◆ **AIM OF THE EXERCISE**
What is needed is an exact transcription of every entry below.

Start of SOURCE RECORDS

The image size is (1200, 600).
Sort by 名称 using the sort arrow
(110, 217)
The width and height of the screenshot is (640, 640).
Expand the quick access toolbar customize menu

End of SOURCE RECORDS

◆ **SOLUTION TO THIS EXERCISE**
The image size is (1200, 600).
Sort by 名称 using the sort arrow
(110, 217)
The width and height of the screenshot is (640, 640).
Expand the quick access toolbar customize menu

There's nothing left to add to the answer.